→ What you have to do:
Restate word for word the line with "Task: Open Firefox from the Windows taskbar" and all lines after it; please stop only at the end of the listing below.
─── Listed records
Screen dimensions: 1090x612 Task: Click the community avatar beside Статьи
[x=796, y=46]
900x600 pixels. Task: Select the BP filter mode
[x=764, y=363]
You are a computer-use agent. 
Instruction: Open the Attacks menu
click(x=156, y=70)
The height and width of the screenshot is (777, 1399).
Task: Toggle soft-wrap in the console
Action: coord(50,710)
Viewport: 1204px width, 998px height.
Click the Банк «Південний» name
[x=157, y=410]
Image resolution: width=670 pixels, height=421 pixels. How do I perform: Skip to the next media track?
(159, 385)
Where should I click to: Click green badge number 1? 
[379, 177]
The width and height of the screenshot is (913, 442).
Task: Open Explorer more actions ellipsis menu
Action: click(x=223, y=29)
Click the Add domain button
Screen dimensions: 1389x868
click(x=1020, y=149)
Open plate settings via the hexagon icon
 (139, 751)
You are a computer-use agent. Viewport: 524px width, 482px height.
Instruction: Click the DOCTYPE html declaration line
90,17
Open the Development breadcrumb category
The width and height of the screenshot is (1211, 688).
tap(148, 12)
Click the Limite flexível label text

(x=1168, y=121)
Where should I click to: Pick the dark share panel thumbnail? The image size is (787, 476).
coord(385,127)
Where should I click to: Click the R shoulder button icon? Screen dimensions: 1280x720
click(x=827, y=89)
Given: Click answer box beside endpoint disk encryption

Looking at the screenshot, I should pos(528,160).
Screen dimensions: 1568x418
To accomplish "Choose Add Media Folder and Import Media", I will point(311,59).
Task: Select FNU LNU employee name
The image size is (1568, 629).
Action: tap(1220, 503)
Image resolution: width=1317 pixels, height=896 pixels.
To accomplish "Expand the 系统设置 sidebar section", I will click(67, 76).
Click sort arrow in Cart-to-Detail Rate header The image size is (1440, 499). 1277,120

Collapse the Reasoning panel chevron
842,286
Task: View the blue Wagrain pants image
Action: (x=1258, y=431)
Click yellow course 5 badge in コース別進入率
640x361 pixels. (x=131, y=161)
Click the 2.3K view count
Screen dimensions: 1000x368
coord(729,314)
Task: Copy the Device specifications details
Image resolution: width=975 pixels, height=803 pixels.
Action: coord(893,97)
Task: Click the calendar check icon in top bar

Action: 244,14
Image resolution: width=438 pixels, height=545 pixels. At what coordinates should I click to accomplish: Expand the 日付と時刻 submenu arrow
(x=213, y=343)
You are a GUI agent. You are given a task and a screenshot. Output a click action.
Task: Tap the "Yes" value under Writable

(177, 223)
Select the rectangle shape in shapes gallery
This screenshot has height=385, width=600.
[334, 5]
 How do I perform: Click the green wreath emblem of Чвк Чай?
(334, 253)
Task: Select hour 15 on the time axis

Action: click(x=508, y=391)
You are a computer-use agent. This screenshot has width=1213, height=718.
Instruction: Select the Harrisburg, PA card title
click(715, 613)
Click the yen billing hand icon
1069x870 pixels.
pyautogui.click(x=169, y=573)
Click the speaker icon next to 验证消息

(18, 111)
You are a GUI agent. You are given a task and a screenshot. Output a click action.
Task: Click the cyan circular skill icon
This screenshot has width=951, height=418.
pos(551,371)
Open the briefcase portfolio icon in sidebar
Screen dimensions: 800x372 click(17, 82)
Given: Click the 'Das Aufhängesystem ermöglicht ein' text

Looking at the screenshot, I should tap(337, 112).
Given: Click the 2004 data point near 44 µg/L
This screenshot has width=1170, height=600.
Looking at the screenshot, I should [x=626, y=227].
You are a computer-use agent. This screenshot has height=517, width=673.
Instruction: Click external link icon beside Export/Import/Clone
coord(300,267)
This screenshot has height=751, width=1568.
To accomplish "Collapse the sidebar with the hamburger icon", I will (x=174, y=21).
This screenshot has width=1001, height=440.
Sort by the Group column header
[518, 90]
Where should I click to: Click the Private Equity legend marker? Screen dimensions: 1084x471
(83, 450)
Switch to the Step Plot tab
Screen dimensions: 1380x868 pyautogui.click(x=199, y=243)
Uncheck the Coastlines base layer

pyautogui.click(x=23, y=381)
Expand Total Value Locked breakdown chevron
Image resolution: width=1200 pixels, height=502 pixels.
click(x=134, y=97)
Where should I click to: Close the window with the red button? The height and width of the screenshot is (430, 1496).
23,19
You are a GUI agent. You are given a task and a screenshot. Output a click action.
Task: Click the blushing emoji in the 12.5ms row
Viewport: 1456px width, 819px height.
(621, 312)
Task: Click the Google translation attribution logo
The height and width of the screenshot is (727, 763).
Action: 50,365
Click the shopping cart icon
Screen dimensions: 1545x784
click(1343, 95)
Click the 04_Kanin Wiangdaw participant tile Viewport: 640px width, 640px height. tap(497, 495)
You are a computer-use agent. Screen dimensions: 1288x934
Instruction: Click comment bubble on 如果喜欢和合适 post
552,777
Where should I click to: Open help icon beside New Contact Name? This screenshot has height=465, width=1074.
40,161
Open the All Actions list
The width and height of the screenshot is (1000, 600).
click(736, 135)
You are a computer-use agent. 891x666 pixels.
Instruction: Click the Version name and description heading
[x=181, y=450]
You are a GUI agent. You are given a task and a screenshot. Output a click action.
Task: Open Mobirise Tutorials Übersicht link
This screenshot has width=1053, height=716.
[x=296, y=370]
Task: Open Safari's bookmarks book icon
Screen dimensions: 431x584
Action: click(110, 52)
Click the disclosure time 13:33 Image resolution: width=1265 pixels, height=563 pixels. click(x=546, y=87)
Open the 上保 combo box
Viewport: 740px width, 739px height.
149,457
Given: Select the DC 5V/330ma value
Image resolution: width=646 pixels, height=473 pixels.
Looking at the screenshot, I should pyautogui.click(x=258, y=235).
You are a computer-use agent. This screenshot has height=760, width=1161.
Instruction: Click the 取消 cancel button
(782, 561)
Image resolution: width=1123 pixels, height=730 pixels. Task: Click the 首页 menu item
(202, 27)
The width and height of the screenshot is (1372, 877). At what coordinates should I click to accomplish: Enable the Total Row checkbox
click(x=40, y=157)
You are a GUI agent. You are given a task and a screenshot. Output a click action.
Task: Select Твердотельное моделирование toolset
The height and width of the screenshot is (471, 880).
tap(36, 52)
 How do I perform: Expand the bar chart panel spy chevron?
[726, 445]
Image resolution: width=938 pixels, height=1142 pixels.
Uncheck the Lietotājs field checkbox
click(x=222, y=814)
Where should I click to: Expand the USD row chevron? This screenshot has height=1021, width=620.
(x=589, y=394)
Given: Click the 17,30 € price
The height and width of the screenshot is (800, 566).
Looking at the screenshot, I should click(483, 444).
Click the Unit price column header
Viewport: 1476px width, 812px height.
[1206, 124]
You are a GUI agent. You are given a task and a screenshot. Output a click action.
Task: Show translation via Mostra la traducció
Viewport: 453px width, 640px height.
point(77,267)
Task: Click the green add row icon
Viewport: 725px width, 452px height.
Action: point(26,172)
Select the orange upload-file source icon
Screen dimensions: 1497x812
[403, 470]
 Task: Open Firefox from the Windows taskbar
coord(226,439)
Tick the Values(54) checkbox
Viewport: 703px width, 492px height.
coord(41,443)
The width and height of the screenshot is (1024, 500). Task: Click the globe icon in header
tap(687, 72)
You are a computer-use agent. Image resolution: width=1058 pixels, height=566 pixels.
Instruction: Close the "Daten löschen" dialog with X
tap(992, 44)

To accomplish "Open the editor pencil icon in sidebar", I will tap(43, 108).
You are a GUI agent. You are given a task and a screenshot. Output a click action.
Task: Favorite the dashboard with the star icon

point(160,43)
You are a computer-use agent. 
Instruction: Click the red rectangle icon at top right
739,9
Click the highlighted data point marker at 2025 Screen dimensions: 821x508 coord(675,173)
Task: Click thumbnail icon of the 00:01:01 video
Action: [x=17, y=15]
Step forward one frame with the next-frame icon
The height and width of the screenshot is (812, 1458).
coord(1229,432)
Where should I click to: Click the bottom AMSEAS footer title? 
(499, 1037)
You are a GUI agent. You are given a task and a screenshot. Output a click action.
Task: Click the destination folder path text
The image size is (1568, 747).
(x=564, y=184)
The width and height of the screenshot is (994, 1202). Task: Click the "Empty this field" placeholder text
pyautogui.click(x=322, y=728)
──────
→ Solved exercise:
 Task: Open Firefox from the Windows taskbar
coord(226,439)
Tick the Values(54) checkbox
Viewport: 703px width, 492px height.
coord(41,443)
The width and height of the screenshot is (1024, 500). Task: Click the globe icon in header
tap(687, 72)
You are a computer-use agent. Image resolution: width=1058 pixels, height=566 pixels.
Instruction: Close the "Daten löschen" dialog with X
tap(992, 44)

To accomplish "Open the editor pencil icon in sidebar", I will tap(43, 108).
You are a GUI agent. You are given a task and a screenshot. Output a click action.
Task: Favorite the dashboard with the star icon

point(160,43)
You are a computer-use agent. 
Instruction: Click the red rectangle icon at top right
739,9
Click the highlighted data point marker at 2025 Screen dimensions: 821x508 coord(675,173)
Task: Click thumbnail icon of the 00:01:01 video
Action: [x=17, y=15]
Step forward one frame with the next-frame icon
The height and width of the screenshot is (812, 1458).
coord(1229,432)
Where should I click to: Click the bottom AMSEAS footer title? 
(499, 1037)
You are a GUI agent. You are given a task and a screenshot. Output a click action.
Task: Click the destination folder path text
The image size is (1568, 747).
(x=564, y=184)
The width and height of the screenshot is (994, 1202). Task: Click the "Empty this field" placeholder text
pyautogui.click(x=322, y=728)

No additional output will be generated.